● **ISTRUZIONI**: Ricopia parola per parola, dal brano qui sotto sulla Villa Reale di Monza, il tratto che va da "Se si prende" fino a "della sovranità regale.".

● **BRANO DEL DOCUMENTO**:
☆ ☆ ☆

Il Museo Italiano del Design e della Comunicazione.

Una proposta per la Villa Reale di Monza

Relazione di Ezio Rovida, per conto dell’Istituto d’Arte di Monza

Premessa

Se si prende in considerazione il territorio della Brianza, la Villa Reale ed il Parco di Monza rappresentano un bene prezioso ed insostituibile, il cui riuso implica tuttavia grandissimi ed impegnativi problemi dovuti alla natura stessa del complesso, nato per fornire l'immagine della maestà e della sovranità regale.

Progettata come reggia arciducale del Ducato di Milano teresiano, la Villa Reale fu a più riprese ampliata, prima per farne la reggia del Regno d’Italia napoleonico, con la costituzione del Parco, poi la residenza dei viceré del Lombardo Veneto ed infine di Umberto I.

Il complesso Villa-parco rappresenta quindi un bene storico unico, un patrimonio collettivo non solo per Monza, ma per la Lombardia e lo Stato Italiano.

La difficoltà nell’ipotesi di riutilizzo di un simile bene è evidente: un palazzo ed un parco reale possono sussistere e hanno uno scopo solo se sorretti dal potere sovrano. Poteri minori, anche con le migliori intenzioni, non hanno una forza decisionale ed economica adeguata a gestirli, rischiano di trasformarli in una sorta di miscellanea di iniziative, privatizzandoli o condominalizzandoli, insomma, di­struggendoli.

La Villa può sopravvivere solo mediante una scelta di livello nazionale, mettendola al centro di un’iniziativa di portata italiana ed europea che fornisca alla collettività un servizio unico e necessario, e che sia in grado, se non di autofinan­ziare comple­tamente i suoi scopi, di reggere in buona parte gli ingenti ed inevitabili costi di gestione. Nello stesso tempo la scelta deve esaudire le esigenze culturali, artistiche e turistiche della città di Monza e fornire un servizio al territorio della Brianza, a Milano ed alla Lombardia.

Il problema fondamentale della Villa Reale, drammaticamente acutizzatosi nella seconda metà del novecento, fu il venir meno di una forma proprietaria che disponesse dei poteri e dei mezzi culturali oltre che economici per utilizzare pienamente un bene di questa dimensione. Questo problema si ripropone anche oggi in tutta la sua portata.

☆ ☆ ☆

● **DATI FORNITI**:

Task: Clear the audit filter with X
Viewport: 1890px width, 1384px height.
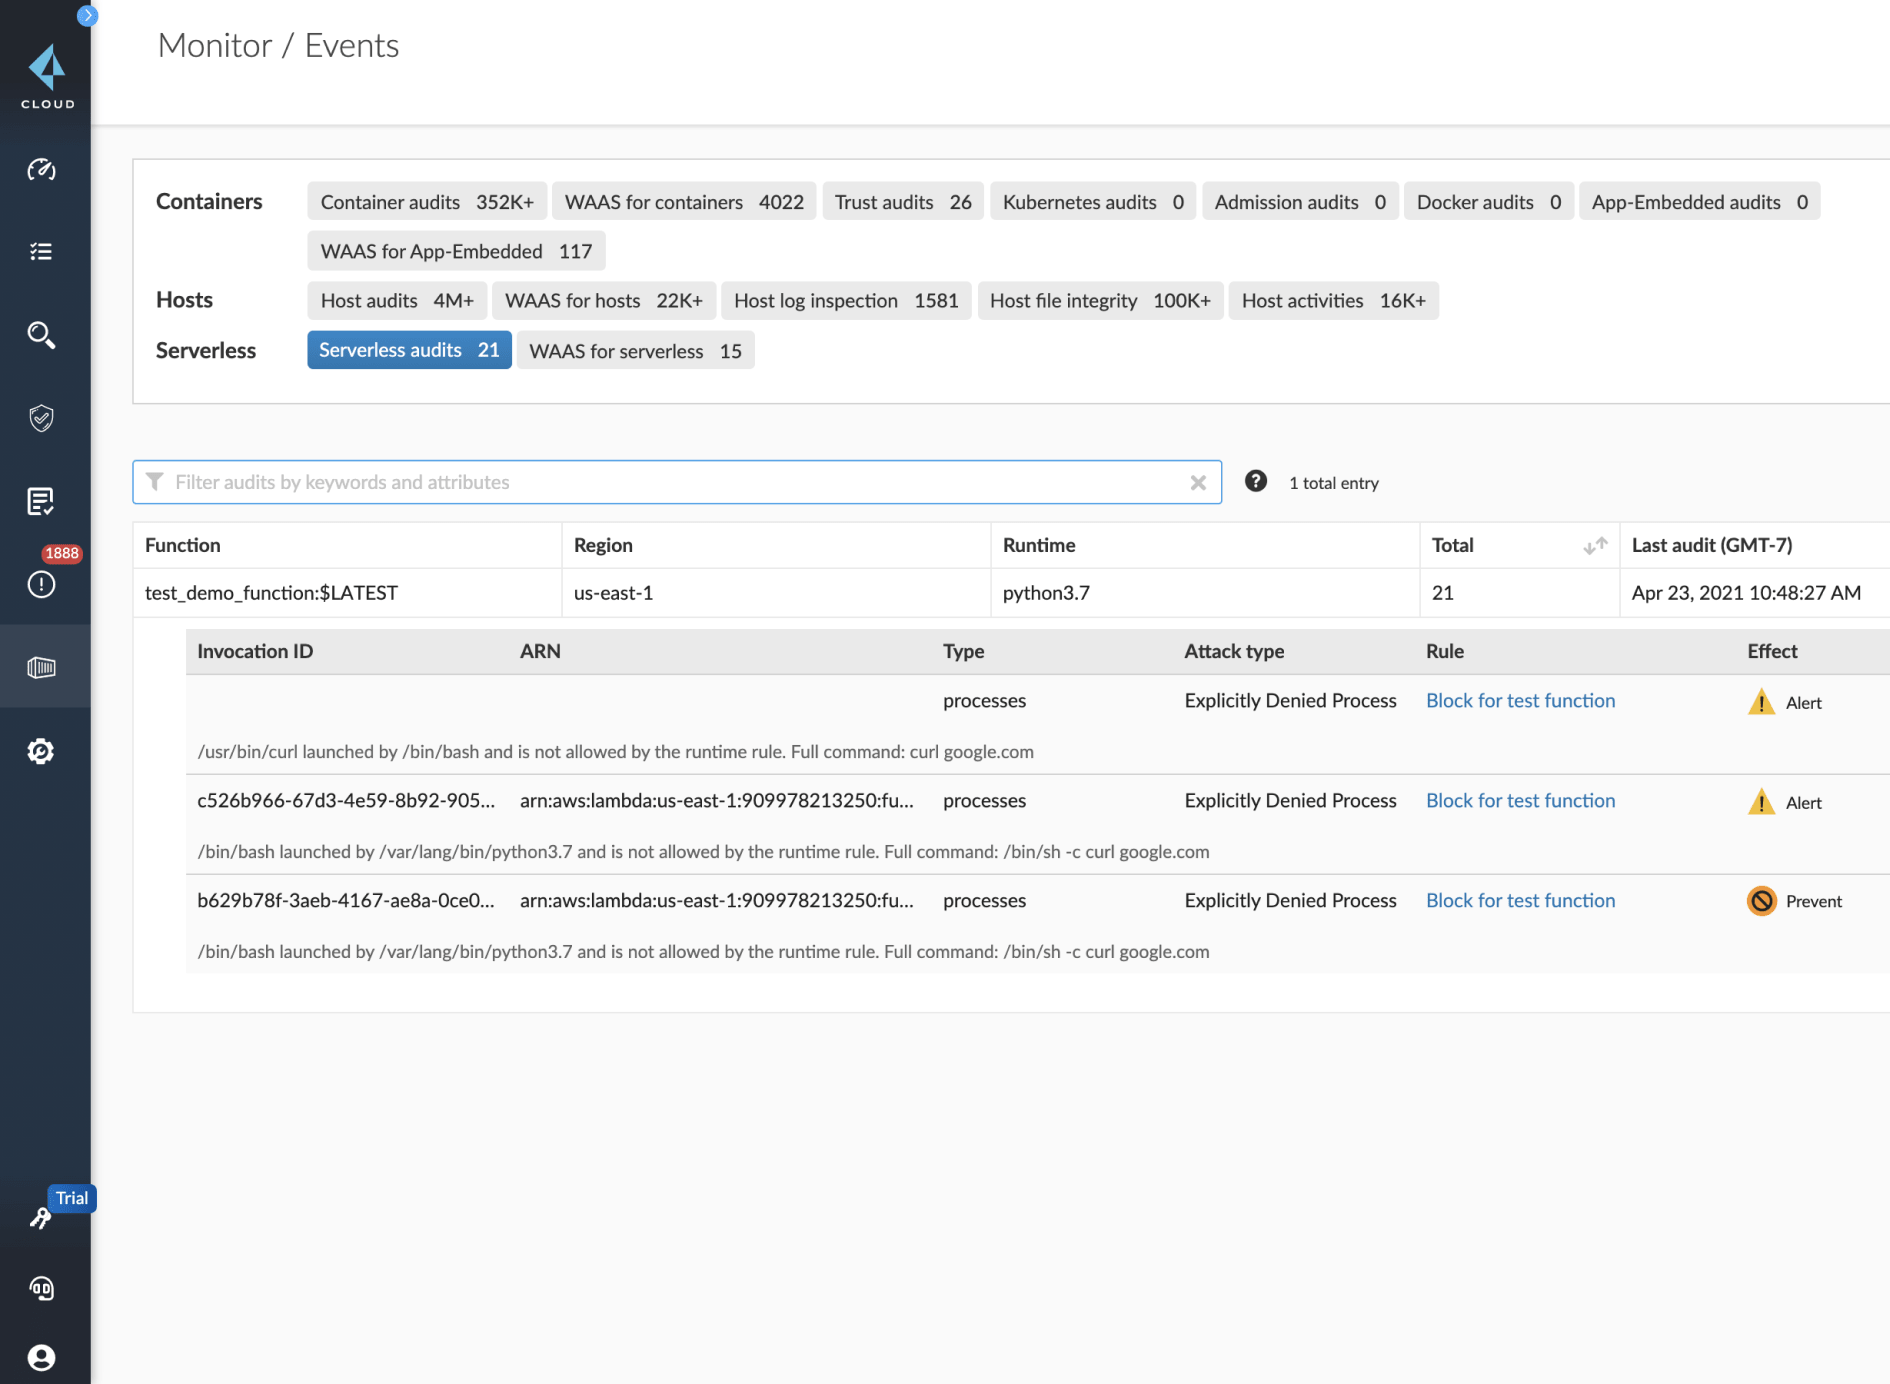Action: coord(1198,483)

☆ ☆ ☆

● **SOLUZIONE**:
Se si prende in considerazione il territorio della Brianza, la Villa Reale ed il Parco di Monza rappresentano un bene prezioso ed insostituibile, il cui riuso implica tuttavia grandissimi ed impegnativi problemi dovuti alla natura stessa del complesso, nato per fornire l'immagine della maestà e della sovranità regale.